Item coordinate data:

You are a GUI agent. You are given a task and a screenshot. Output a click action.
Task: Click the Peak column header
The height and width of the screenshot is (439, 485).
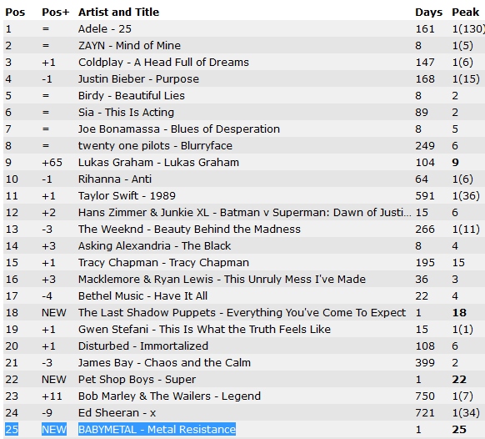click(465, 12)

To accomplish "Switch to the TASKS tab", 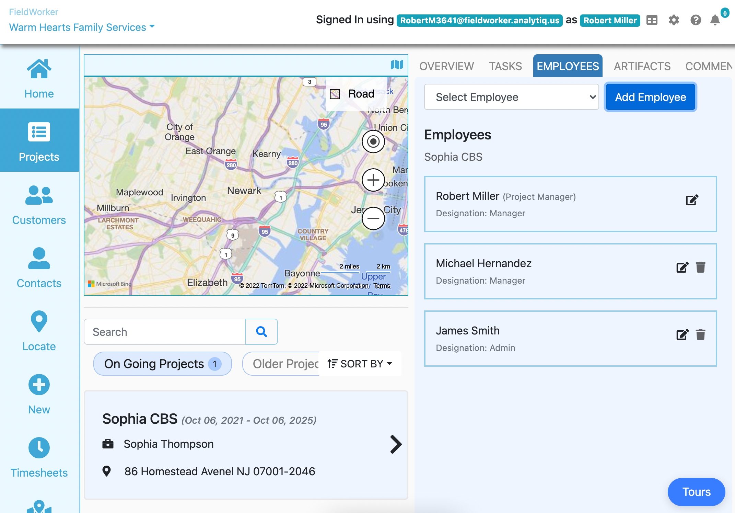I will coord(505,66).
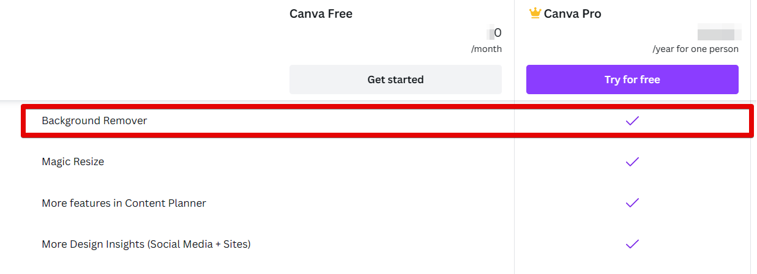The image size is (757, 274).
Task: Select the Canva Free plan heading
Action: coord(321,13)
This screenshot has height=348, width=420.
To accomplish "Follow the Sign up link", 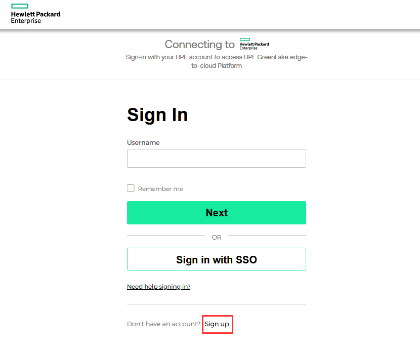I will point(217,324).
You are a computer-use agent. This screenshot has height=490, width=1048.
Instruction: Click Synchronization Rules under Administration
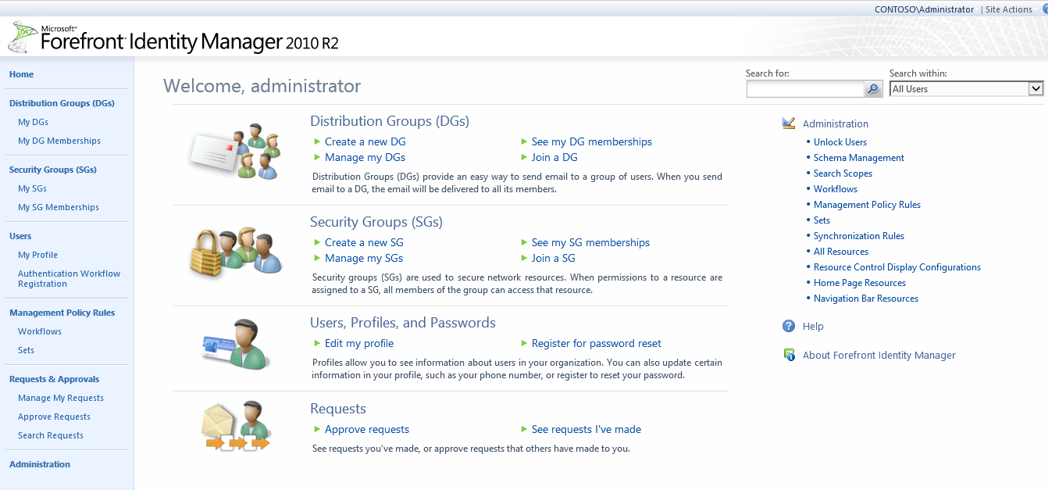click(x=858, y=235)
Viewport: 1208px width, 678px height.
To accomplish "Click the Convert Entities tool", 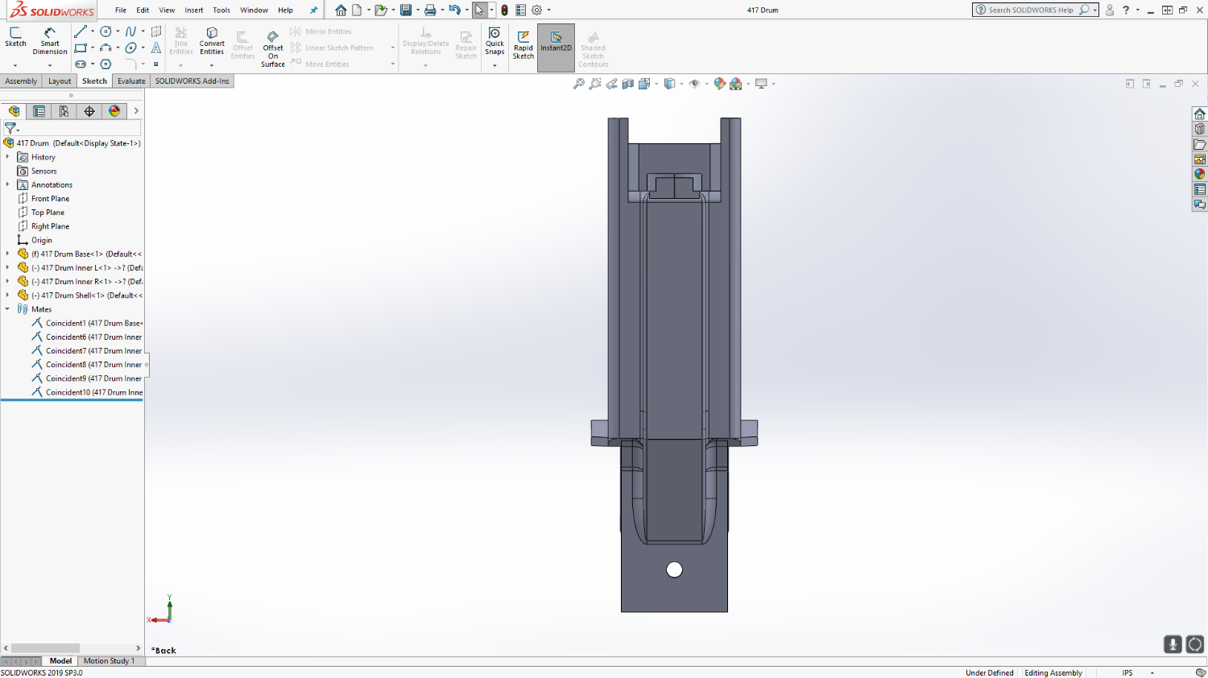I will tap(212, 41).
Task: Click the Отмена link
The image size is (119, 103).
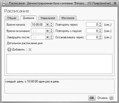Action: pyautogui.click(x=102, y=98)
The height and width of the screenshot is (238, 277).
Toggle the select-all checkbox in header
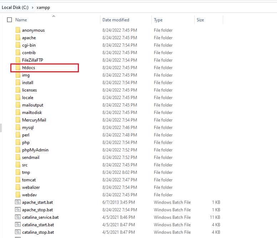(10, 20)
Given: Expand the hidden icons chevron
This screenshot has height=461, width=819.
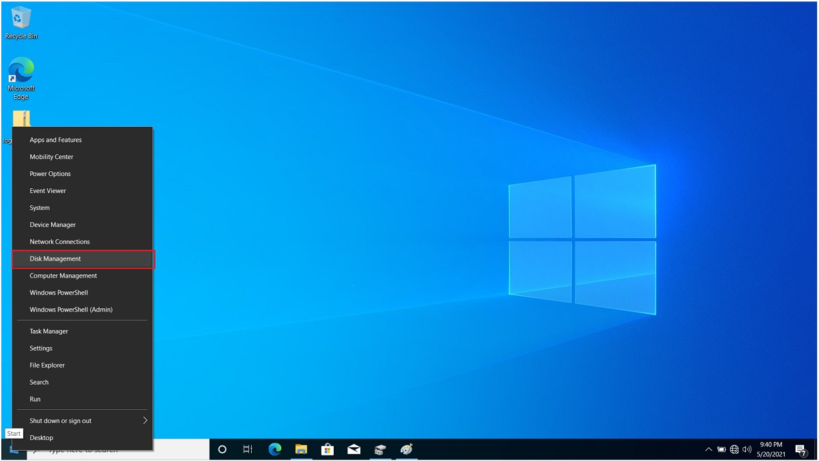Looking at the screenshot, I should coord(708,449).
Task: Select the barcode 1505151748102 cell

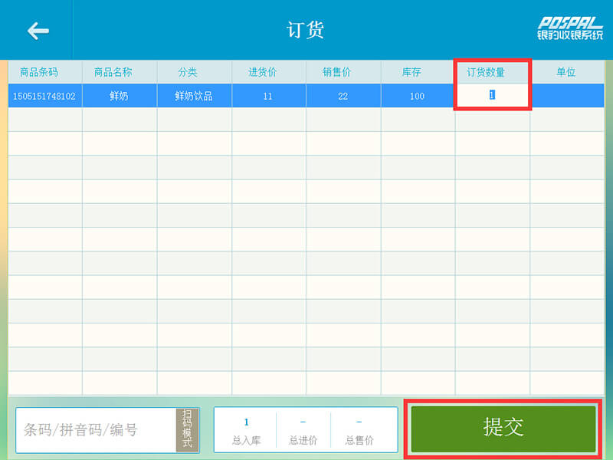Action: coord(44,96)
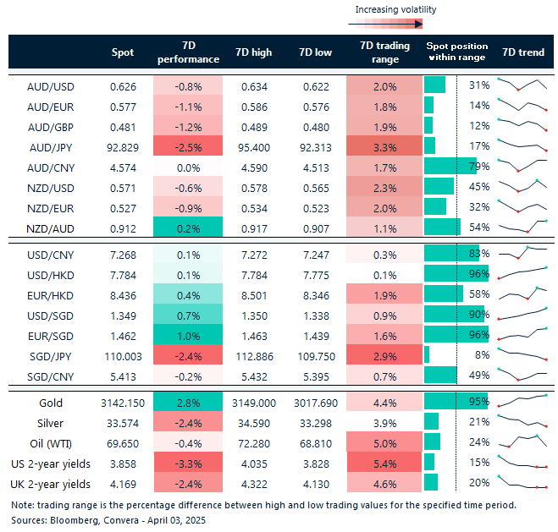Click the USD/HKD 96% position bar

tap(454, 273)
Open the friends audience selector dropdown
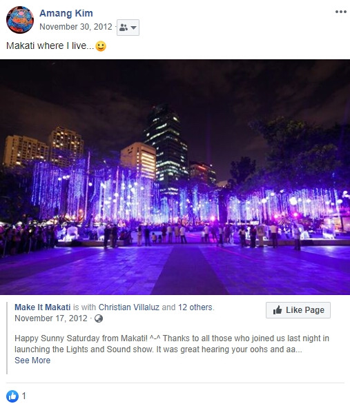Viewport: 350px width, 406px height. pyautogui.click(x=128, y=28)
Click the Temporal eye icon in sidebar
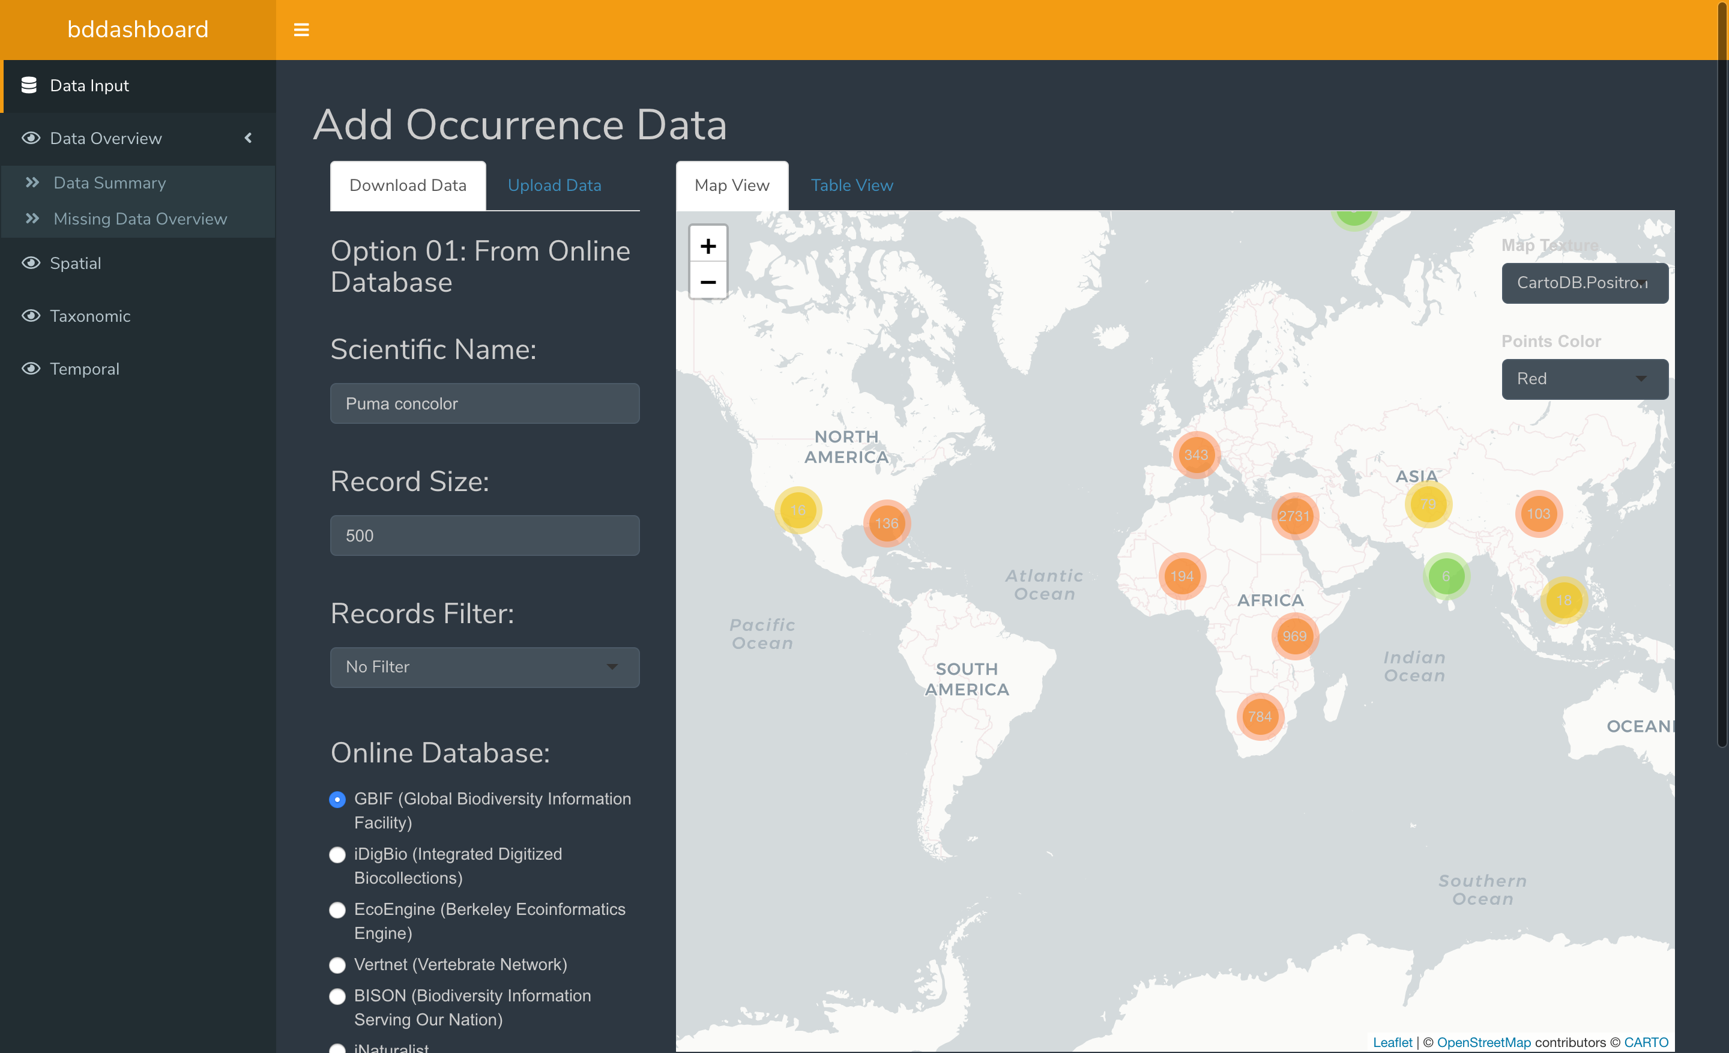 click(x=31, y=368)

Your goal: Copy out the lines above starting at the one that contains "Task: Click the Отмена link" and ending at the one that contains "tap(454, 273)", with both of those lines included. Leave the pictures out of your answer.

Task solution:
Task: Click the Отмена link
The image size is (119, 103).
Action: pyautogui.click(x=102, y=98)
The height and width of the screenshot is (238, 277).
Toggle the select-all checkbox in header
(10, 20)
Given: Expand the hidden icons chevron
This screenshot has height=461, width=819.
Looking at the screenshot, I should coord(708,449).
Task: Select the barcode 1505151748102 cell

Action: coord(44,96)
Click the USD/HKD 96% position bar

tap(454, 273)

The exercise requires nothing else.